For all of football’s glaringly obvious faults, every now and then the moments of controversy are counterbalanced by moments of beauty; moments which remind us why we bother with the whole rigmarole at all, and moments that make us remember why we fell in love with it in the first place. Against the backdrop of a football landscape populated and dominated by the likes of Tevez, Suarez and those involved in Egypt’s tragic violence, last week Zambia’s national team defied the odds to play out a script written in perhaps their darkest hour, nineteen years ago.
The scene is Libreville, in the tiny African nation of Gabon; a mere 500 metres off the coast, a Zambian Air Force plane crashes, killing all 25 passengers and five crew members. Among them were eighteen of Zambia’s most talented footballers, bound for Dakar in Senegal where they were due to play a World Cup qualifier. Not only did Zambia lose 30 citizens, but also a collection of its sporting idols; heroes they have mourned to this day.
Zambia’s national team returned to the site of the disaster two weeks ago, but in much more fortunate circumstances, with a mind to rewrite the tale, and change the symbolism of Gabon’s capital in Zambian history. Under the guidance of former Cambridge United manager Hervé Renard, the unfancied Zambian side swept through the group stages, and beat Sudan and a highly-rated Ghanaian side to set up a final against usual favourites Cote d’Ivoire in Libreville.
To Renard, it was ‘written in the sky’, but for the rest of the world Zambia were distinct underdogs. With only one of their squad playing in any European top flight team (and even then, the forgettable Swiss side Young Boys), they were a stark contrast with the Ivorians’ host of Premier League stars, including the infamous Didier Drogba, Yaya and Kolo Touré, and Newcastle’s Cheik Tioté.

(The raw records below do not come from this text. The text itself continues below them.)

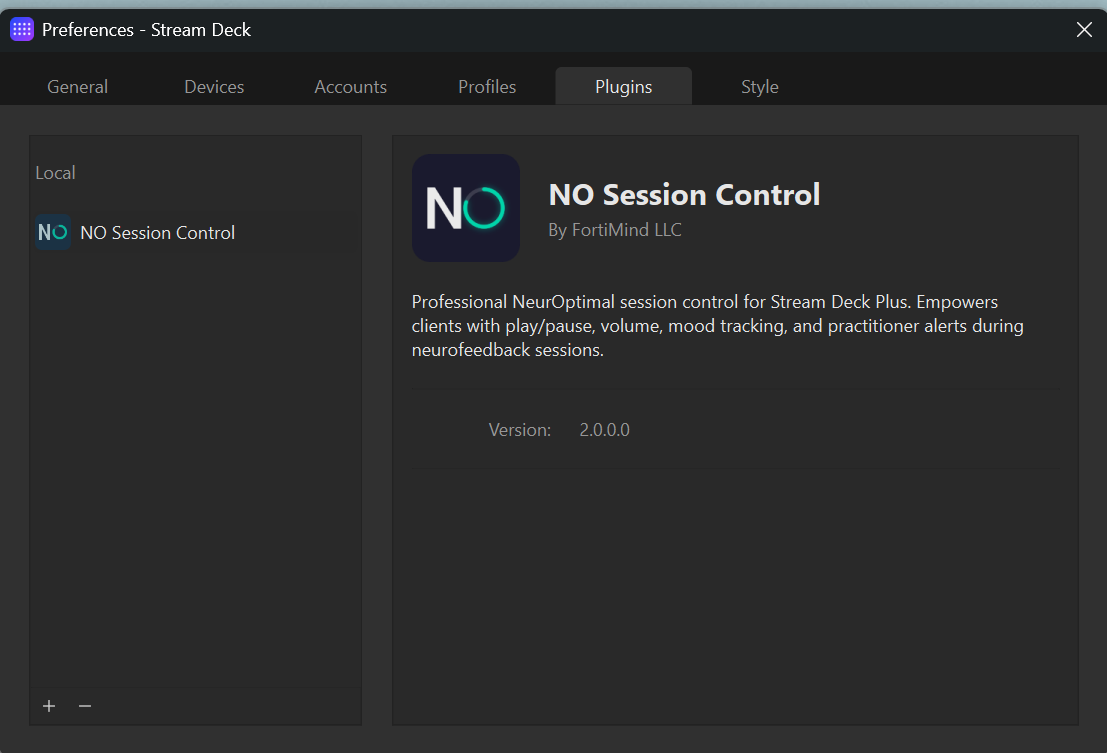Click the Stream Deck icon in the title bar

point(21,29)
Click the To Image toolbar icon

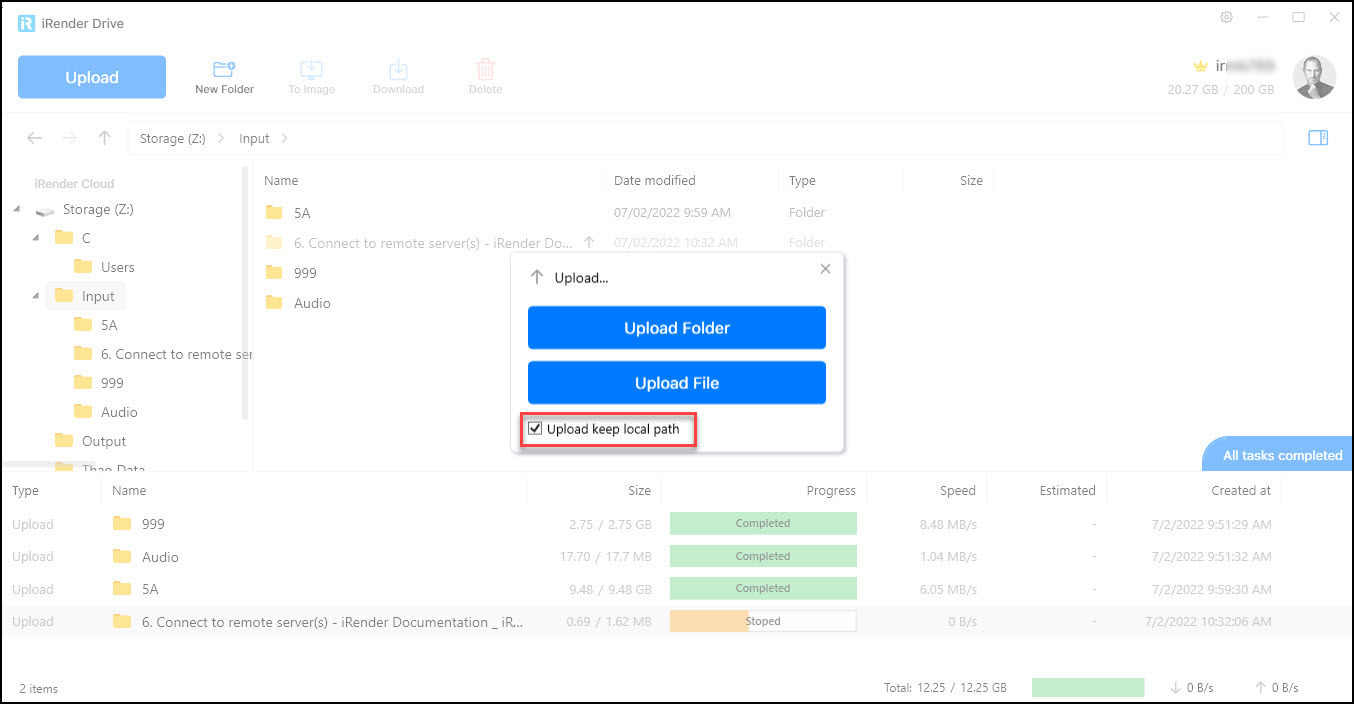(x=311, y=70)
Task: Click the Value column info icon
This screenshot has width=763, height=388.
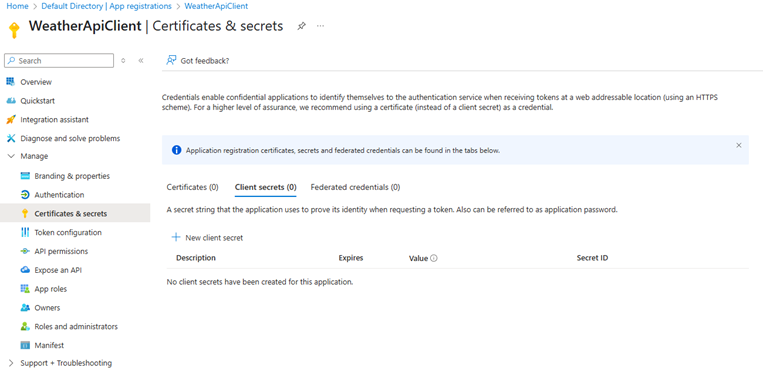Action: (434, 258)
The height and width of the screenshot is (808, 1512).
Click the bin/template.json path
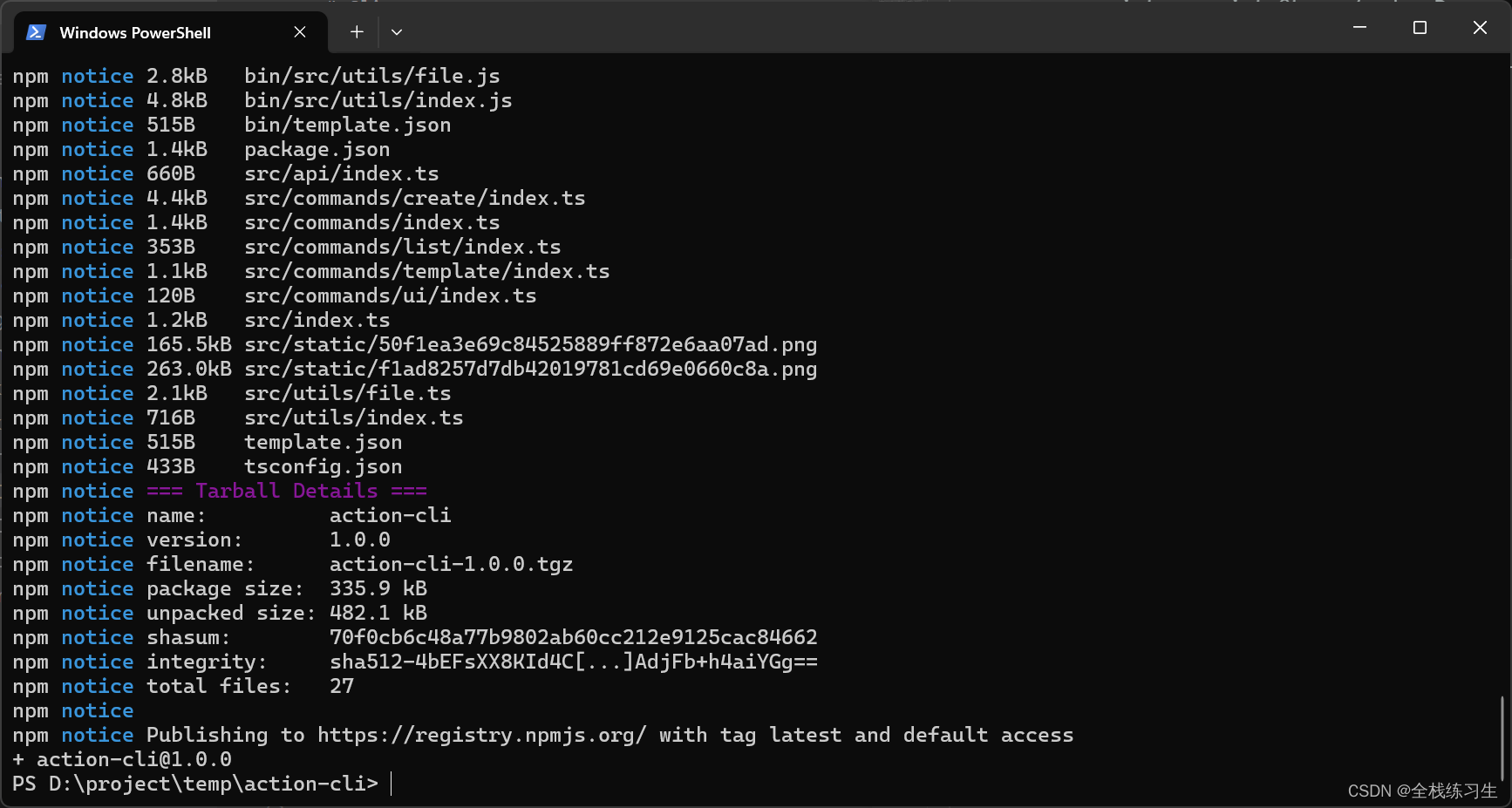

The Zambians, however, were undeterred, and kept the scoreline level at nil all until the end of ordinary and extra time – albeit aided slightly by Drogba’s harrowing second half penalty miss. What followed was perhaps the most tremendously tense shoot-out of recent times.Each of the fifteen total successful penalties were perfectly struck, from Tioté’s strike to start the battle, Sinkala’s screamer, or the Zambian goalkeeper Kennedy Mweene’s cool-headed penalty against his opposite number.
At a time when sportsmanship in football is arguably at its lowest ebb, it was refreshing to see a show of mutual respect between him and Boubacar Barry as they shook hands afterwards.
Mweene would go on to save Kolo Touré’s meek attempt, but Kasaba’s following miss cost Zambia their advantage. Not for long, though, as Arsenal’s Gervinho – clearly reluctant to take a penalty at all – skied his attempt over the bar. The winning penalty went to Zambian midfielder Sunzu, who fired home Zambia’s last to bring the final scoreline to 8-7.
In a lasting image, after the final whistle Renard carried his injured full back, Joseph Musonda, to the rest of the squad so he could join in their prayer of celebration and then respectfully left them to it. Later, the players danced with the Frenchman, and lifted him on their shoulders, emphasising the high regard in which they held the coach who had led them to glory.
The day before the final, the team held a ceremony on the beach near the site of the crash, laying flowers in the water. At the final, they prayed.
Their prayers, and those of the Zambians watching in the stadium and at home, were answered. Zambia had won their first ever African Cup of Nations.
It was a fitting tribute to the victims of the 1993 crash. The news of their death had elicited mournful cries when it was announced on national television nineteen years ago; last week, Zambia’s streets were filled with cheers.
Elsewhere, Zambia’s victory had brought hope to football lovers further afield that perhaps the beautiful game still has some beauty left in it after all.